| ARTIKEL |
Erfgoeddrager: Derek

‘Helaas heeft Pierre Coronel het niet overleefd’

Lieve, Lucas en Derek van de Rijk Kramerschool in Amsterdam West bezoeken mevrouw Helma Brouwers. Ze spreken met haar op de zolder. Tijdens de oorlog woonden meneer en mevrouw Taylor in het huis. Zij hielpen het verzet om vanuit hun huis berichten te verzenden

Hoe ging dat verzenden precies?
‘Pierre Coronel zat in het verzet en kwam hier in huis steeds langs met een zender. Communicatie is vooral in de oorlog ontzettend belangrijk, dan kun je elkaar bijvoorbeeld waarschuwen. Maar de Duitsers hadden peilauto’s waarmee ze radiogolven konden opvangen. Daarmee konden ze de zender makkelijk vinden. Daarom zenden ze niet alleen op één plek, maar op allemaal verschillende adressen in Amsterdam. Jan Thijsen, de neef van schrijver Theo Thijssen, woonde hierachter en had een heel netwerk met zenders opgezet.’

Was het niet heel gevaarlijk?
‘Ja dat was zeker gevaarlijk, ook voor meneer en mevrouw Taylor, want als je werd ontdekt, werd iedereen gedood. Daarom moesten ze heel voorzichtig zijn. Iemand ging dan met een koffertje met de zender naar een adres. Vaak waren het vrouwen die zich hadden verkleed als verpleegster. Het leek of ze een röntgenapparaat bij zich hadden. Of ze deden al een paar dagen van tevoren een draadje aan een huis dat leek om een zenderdraadje. Maar dit was een nepdraadje. Dan kwamen de Duitsers kijken en was er niks in huis te vinden. Een paar dagen later kwam dan het echte zenderdraadje. De Duitsers hadden dan geen interesse meer.’
‘Tijdens het zenden hadden ze mensen buiten staan, die keken of er een peilwagen kwam. Je mocht niet langer dan twintig minuten zenden. En steeds op een andere golflengte.  Pierre Coronel gebruikte codes.  Helaas heeft Pierre Coronel het niet overleefd.’

Hoe is hij uiteindelijk toch gepakt?
‘In de hongerwinter was er weinig stroom en de zenders waren haast niet te gebruiken. In een ziekenhuis hebben ze aggregaten, dus ze zijn vanuit de kelder van het Onze Lieve Vrouwe Gasthuis gaan zenden. Maar op een gegeven moment was er een inval. Pierre Coronel was aan het zenden en had altijd een pistool bij zich.  Hij was niet bang, hij was al twee keer ontsnapt. Dus toen die Duitsers binnen kwamen, heeft hij meteen om zich heen geschoten en hij heeft twee Duitsers gedood, maar er waren er te veel en eentje heeft hem toen doodgeschoten.’

Erfgoeddrager: Derek

‘Jongetjes streden om wie de meeste munitie verzameld had’

Jaap Bijlsma wordt door Derek, Willem, Luna, Eva Maria en Esmaralda van de Bosschool in Bergen geinterviewd in Tha Banque, een grote galerie in de voormalige ABN AMRO in het centrum. De kinderen vinden het een interessante plek voor de ontmoeting. Aan een ronde tafel en met vlierbeslimonade kan het interview beginnen.

| OPDRACHT 1 |
Noem alle kinderen die volgens het artikel over de erfgoeddragers Jaap Bijlsma interviewen.
| OPDRACHT 2 |
Geef een stuk uit het artikel over de erfgoeddragers letterlijk opnieuw weer. Begin bij de woorden "Lieve, Lucas en" en stop na "niet heel gevaarlijk?".
| OPDRACHT 3 |
Zet het artikel over de erfgoeddragers voort na de laatste zin.
Het materiaal dat hierna komt, staat los van het artikel over de erfgoeddragers.

| DATASETFRAGMENT |
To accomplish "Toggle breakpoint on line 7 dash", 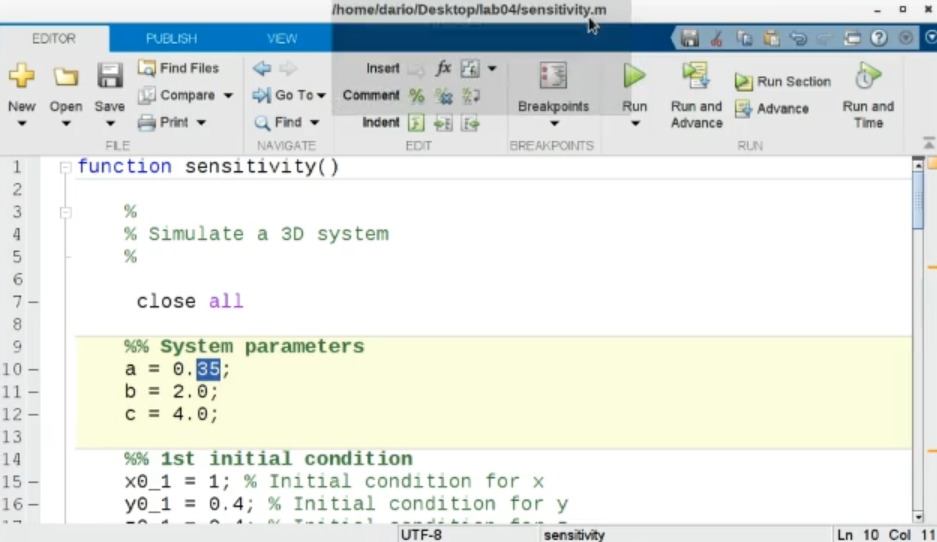I will pos(33,301).
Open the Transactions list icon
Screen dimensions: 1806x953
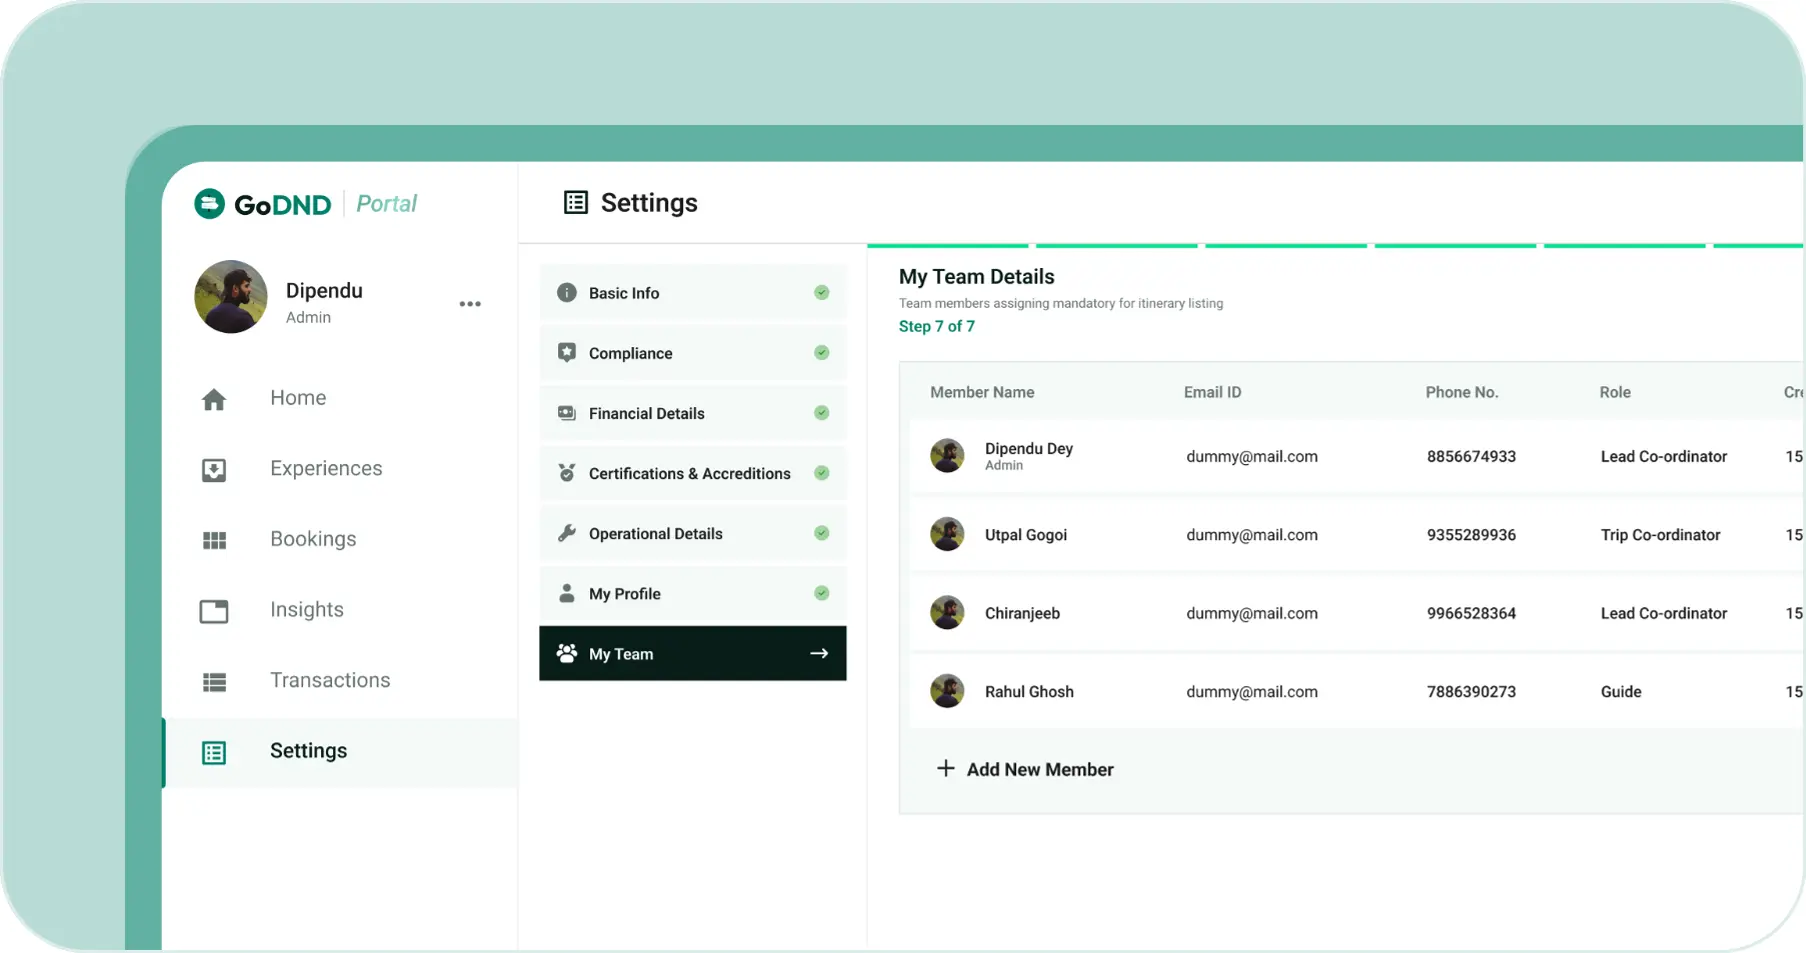click(x=214, y=682)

| RESULTAAT 1 |
Derek, Willem, Luna, Eva Maria en Esmaralda

| RESULTAAT 2 |
Lieve, Lucas en Derek van de Rijk Kramerschool in Amsterdam West bezoeken mevrouw Helma Brouwers. Ze spreken met haar op de zolder. Tijdens de oorlog woonden meneer en mevrouw Taylor in het huis. Zij hielpen het verzet om vanuit hun huis berichten te verzenden

Hoe ging dat verzenden precies?
‘Pierre Coronel zat in het verzet en kwam hier in huis steeds langs met een zender. Communicatie is vooral in de oorlog ontzettend belangrijk, dan kun je elkaar bijvoorbeeld waarschuwen. Maar de Duitsers hadden peilauto’s waarmee ze radiogolven konden opvangen. Daarmee konden ze de zender makkelijk vinden. Daarom zenden ze niet alleen op één plek, maar op allemaal verschillende adressen in Amsterdam. Jan Thijsen, de neef van schrijver Theo Thijssen, woonde hierachter en had een heel netwerk met zenders opgezet.’

Was het niet heel gevaarlijk?

| RESULTAAT 3 |
Hoe was uw schooltijd in de oorlog?
‘Ik heb op wel zes lagere scholen gezeten! De Duitsers namen de scholen namelijk in beslag en daardoor kregen we les op allerlei andere locaties. Dan zei mijn moeder: “In Alkmaar is een school aan de Oude Gracht; ga daar maar naartoe en bel maar aan.” Ik belde dan aan en vroeg: “Mag ik hier naar school?” Zo ging dat toen. Er kwam ook niets van leren terecht. We speelden veel buiten. Jongetjes streden om wie het snelste of sterkste was en in die tijd ook om wie de meeste munitie van de Duitsers verzameld had. Ik had het meeste van iedereen; mitrailleurkogels, een bus met dynamiet, verstopt in mijn slaapkamer. Mijn vader kwam erachter en gooide alles weg, in het water. Hij had gelijk. Het was ook erg gevaarlijk. Een keer heb ik met vriendjes een kogel in een glazen potje met een vuurtje heet gemaakt. We scholen in een kruiwagen, wachtend op wat er zou gebeuren, maar er gebeurde niks. Dus ging ik er naartoe om het vuurtje een beetje op te porren en toen explodeerde dat ding. Ik heb ontzettend geluk gehad, want het kwam niet in mijn ogen. Van een vriendje hing zijn oor er half af. Daar schrok ik enorm van. Mensen kwamen allemaal uit hun huizen. Ook een politieagent kwam erbij. Hij pakte me bij m’n arm en zei: “Heb je nog meer van die rotzooi bij je?” Ik zei van niet. Toen begon hij me te fouilleren en overal uit mijn jas en broekzakken kwamen kogels…’

Hadden jullie onderduikers in huis?
‘We hadden twee Joodse onderduikers in huis; een moeder en dochter. Het meisje blondeerde haar haar zodat ze er niet Joods uitzag. Ze flirtte met de Duitse soldaten maar mijn vader vond dat veel te gevaarlijk en was daar best een beetje boos over.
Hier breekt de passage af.